* _What to produce_
Please extract each line from the records below that contains the string "width". Case counts.

* _Excerpted data_
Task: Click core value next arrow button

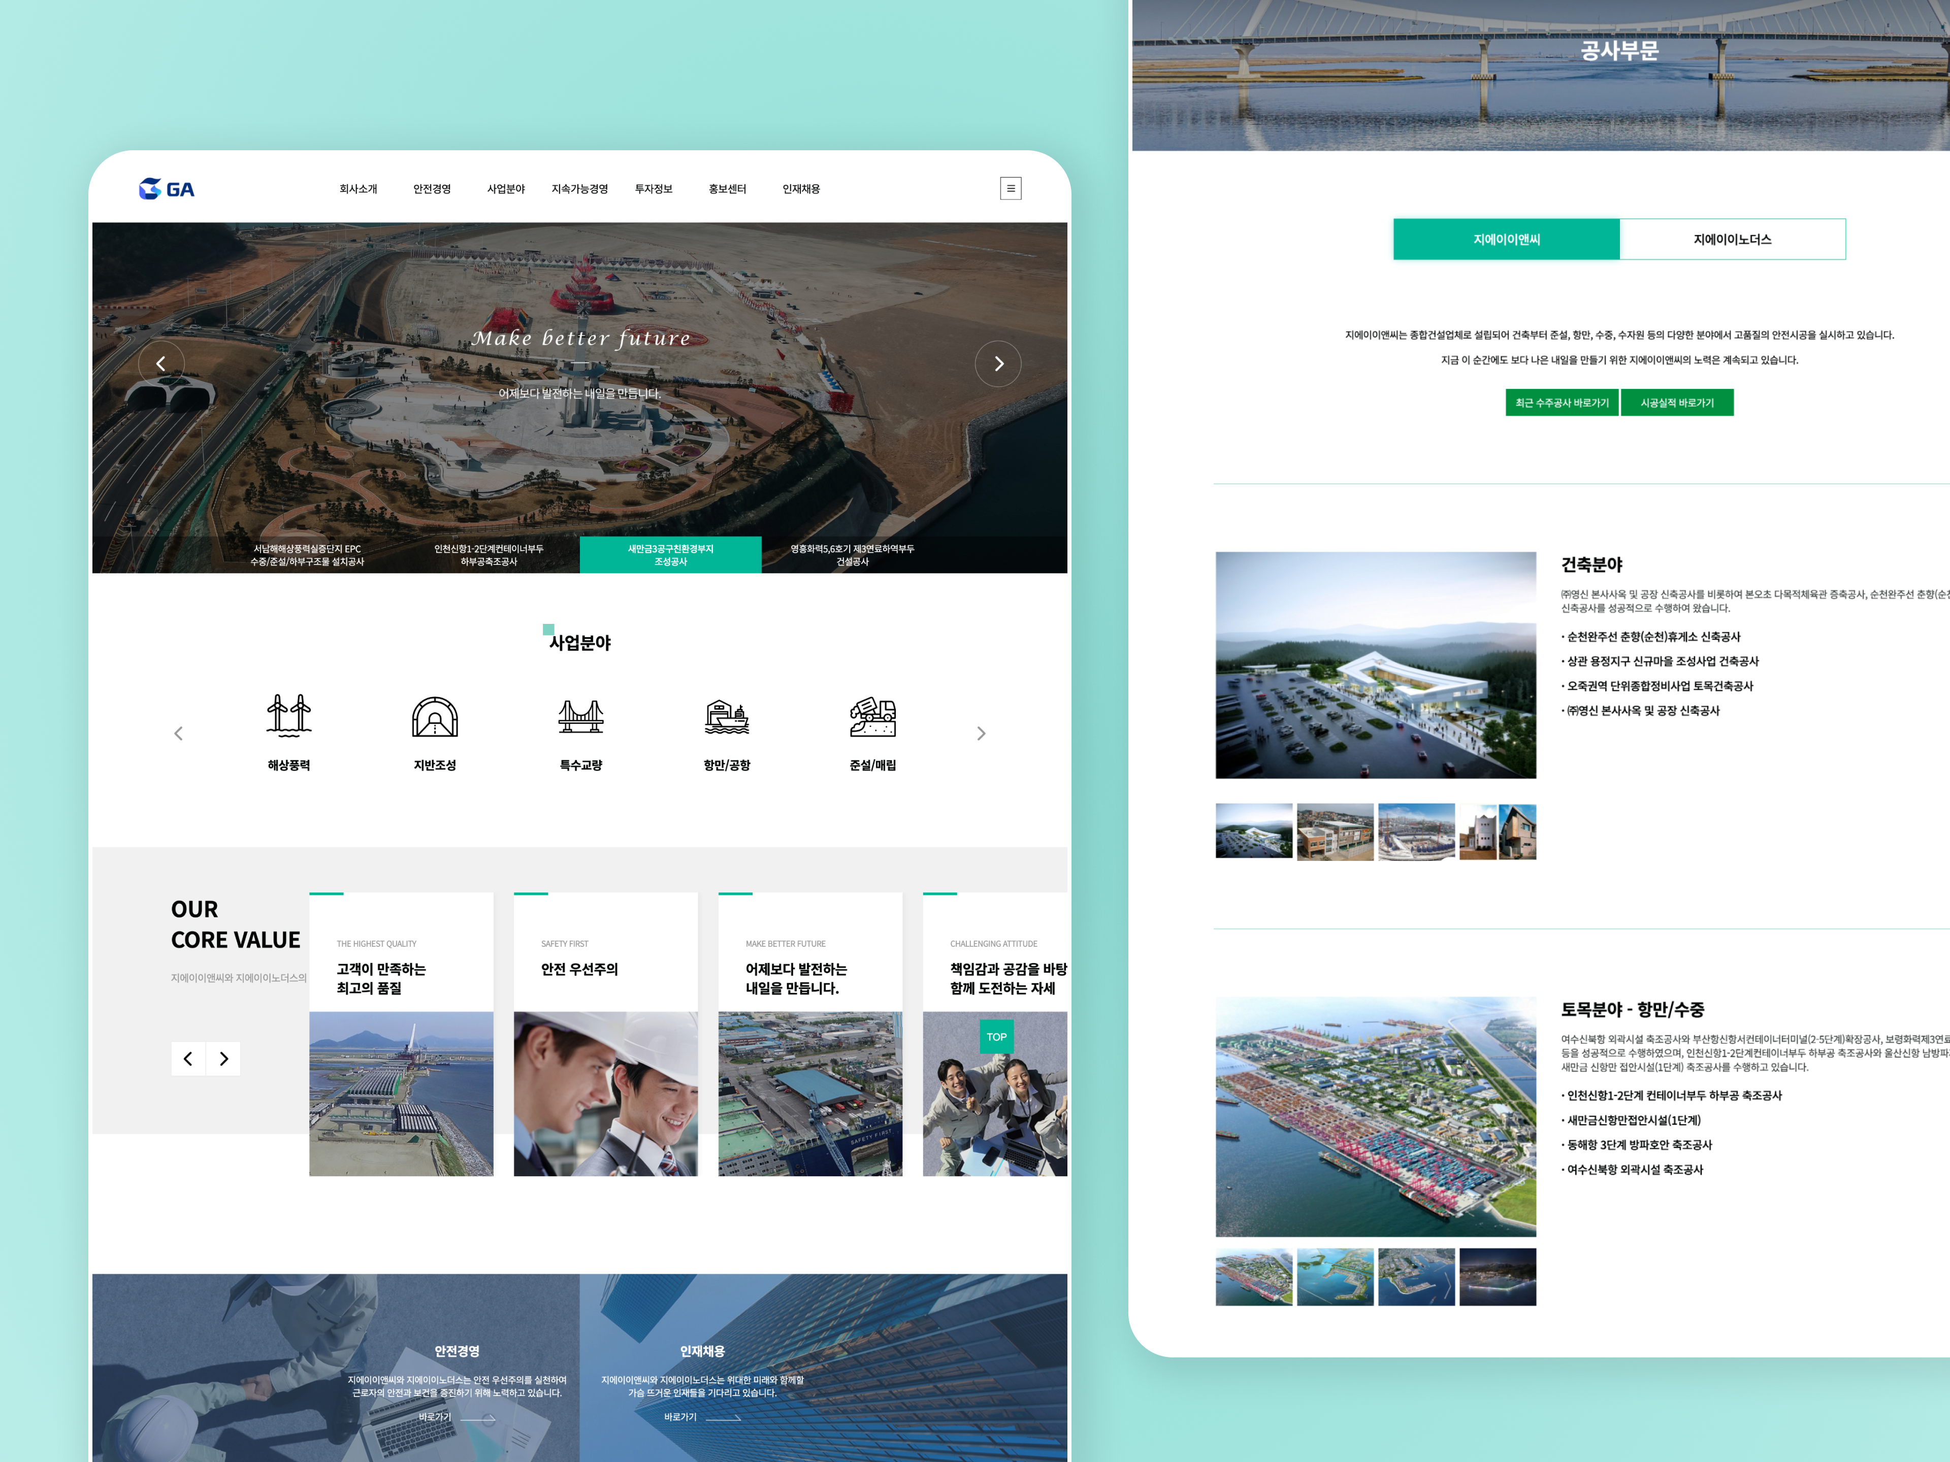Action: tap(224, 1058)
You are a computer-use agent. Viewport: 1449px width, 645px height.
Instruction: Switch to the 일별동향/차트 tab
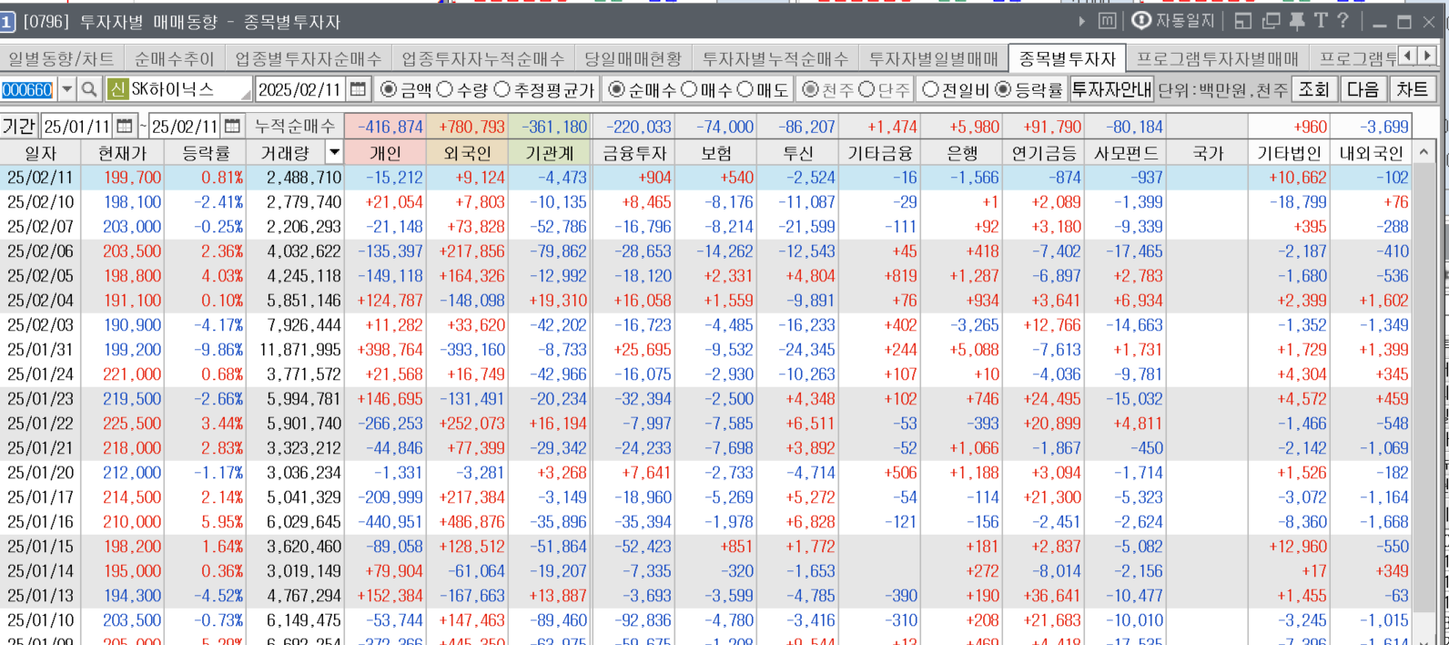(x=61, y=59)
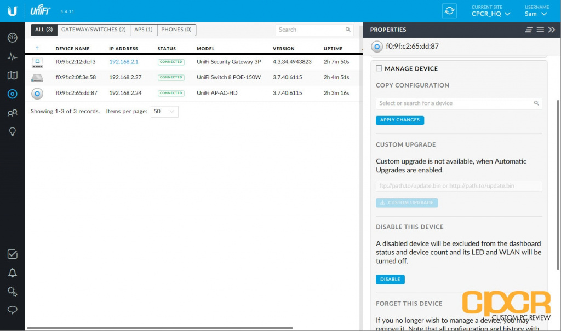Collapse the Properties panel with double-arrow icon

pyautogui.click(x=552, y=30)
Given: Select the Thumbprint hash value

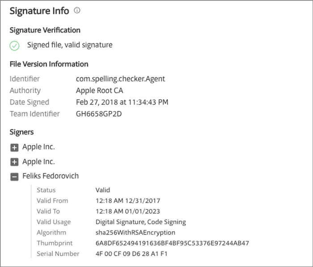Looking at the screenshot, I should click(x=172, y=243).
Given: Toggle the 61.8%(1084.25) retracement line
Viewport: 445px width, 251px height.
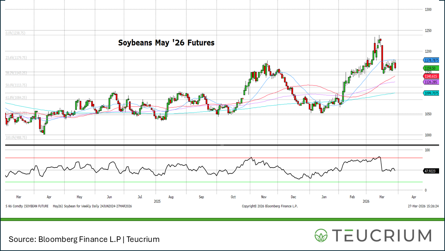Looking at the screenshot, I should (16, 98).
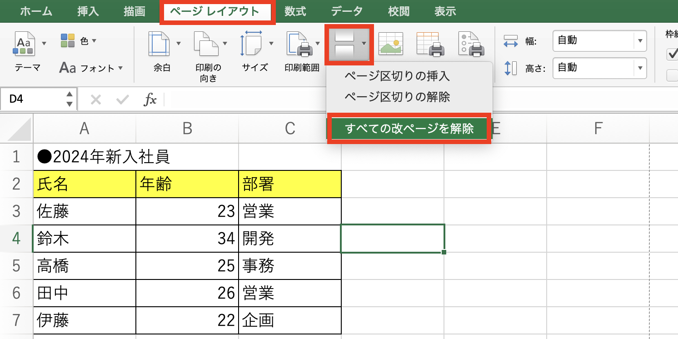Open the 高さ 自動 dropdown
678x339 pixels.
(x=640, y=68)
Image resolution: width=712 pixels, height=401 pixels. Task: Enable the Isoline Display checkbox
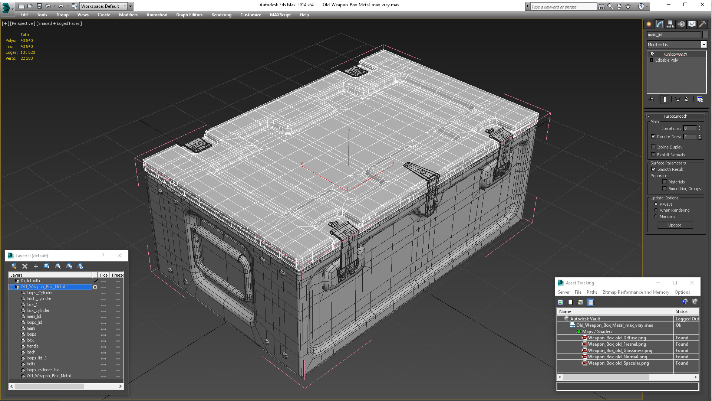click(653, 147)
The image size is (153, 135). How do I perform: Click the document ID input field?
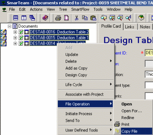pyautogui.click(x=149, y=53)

* _Written answer_
You are a computer-use agent. Viewport: 1449px width, 645px height.
Viewport: 445px width, 251px height.
Image resolution: width=712 pixels, height=401 pixels. Task: Enable the Isoline Display checkbox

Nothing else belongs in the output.